Politics & Government

Sexual-harassment allegations still dog Cain

Republican Presidential candidate Herman Cain speaks at the National Press Club in Washington, D.C.
Republican Presidential candidate Herman Cain speaks at the National Press Club in Washington, D.C. Olivier Douliery/Abaca Press/MCT

WASHINGTON — The Herman Cain sexual harassment imbroglio is getting more complicated.

The other Republican White House hopefuls are becoming ensnared in the controversy, which has dogged the surprise Republican presidential front-runner all week.

Cain, the former chief executive of Godfather's Pizza, was accused of sexually harassing two women in his employ when he led the National Restaurant Association in the 1990s.

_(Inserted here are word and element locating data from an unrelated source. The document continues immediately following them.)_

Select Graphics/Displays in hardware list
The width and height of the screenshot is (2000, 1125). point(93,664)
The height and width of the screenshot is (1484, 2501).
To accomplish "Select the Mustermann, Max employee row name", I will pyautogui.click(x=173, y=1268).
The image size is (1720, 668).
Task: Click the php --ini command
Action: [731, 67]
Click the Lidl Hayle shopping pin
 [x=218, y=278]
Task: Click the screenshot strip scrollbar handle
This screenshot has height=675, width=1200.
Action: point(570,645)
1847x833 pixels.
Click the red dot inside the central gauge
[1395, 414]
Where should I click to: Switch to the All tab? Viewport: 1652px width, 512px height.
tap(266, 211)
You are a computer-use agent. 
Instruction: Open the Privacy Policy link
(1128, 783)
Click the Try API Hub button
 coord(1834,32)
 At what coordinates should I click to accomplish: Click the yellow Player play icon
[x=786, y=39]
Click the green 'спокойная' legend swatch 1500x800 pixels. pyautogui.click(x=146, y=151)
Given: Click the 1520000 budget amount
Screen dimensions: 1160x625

Since the Capitol Hill newspaper Politico first reported the story Sunday, Cain's account has shifted more times than a Grand Prix driver. First he blamed the news media. Now he's blaming the controversy on rival candidate Rick Perry. Despite the Texas governor's sizable war chest, he's been sinking in the polls.

The link to Perry that Cain alleges is Republican consultant Curt Anderson, who's aiding the Perry campaign. Cain told Forbes magazine that when he was running for the Senate from Georgia back in 2003, Anderson was helping his effort, and Cain told him about the sexual harassment allegations from his time at the restaurant association.

That raises even more questions, which has been Cain's problem all week as his explanations have changed. When the story emerged, Cain said he had little recollection of the allegations. Later he said he recalled telling Anderson about them eight years ago.

Perry spokesman Ray Sullivan denied that the campaign had anything to do with Cain's troubles. He called the charge "reckless and false." The Perry campaign then lobbed the hot potato over into Mitt Romney's backyard, the other GOP front-runner. The former Massachusetts governor's campaign said, don't blame us.

Complicating the issue even further, Republican pollster Chris Wilson, who was working for the restaurant association during Cain's tenure, told an Oklahoma radio station about an incident at the time that allegedly involved Cain and a woman in a Washington restaurant. He gave no details.

Wilson now works for a political action committee that's aiding Perry. He's denied being a source for the Politico story.

Not to miss an opportunity, Rep. Michele Bachmann of Minnesota, who briefly led the GOP primary field in August, said in Iowa that Republicans didn't need "any surprises" from their candidates.

Meanwhile, the Associated Press reports that a third woman has surfaced, alleging that Cain sexually harassed her as well.

If all this hasn't been difficult enough for the GOP contender, the tide of pop culture has taken notice of his troubles. Leaving a speech Wednesday, Cain entered a media scrum and was peppered with questions about the allegations.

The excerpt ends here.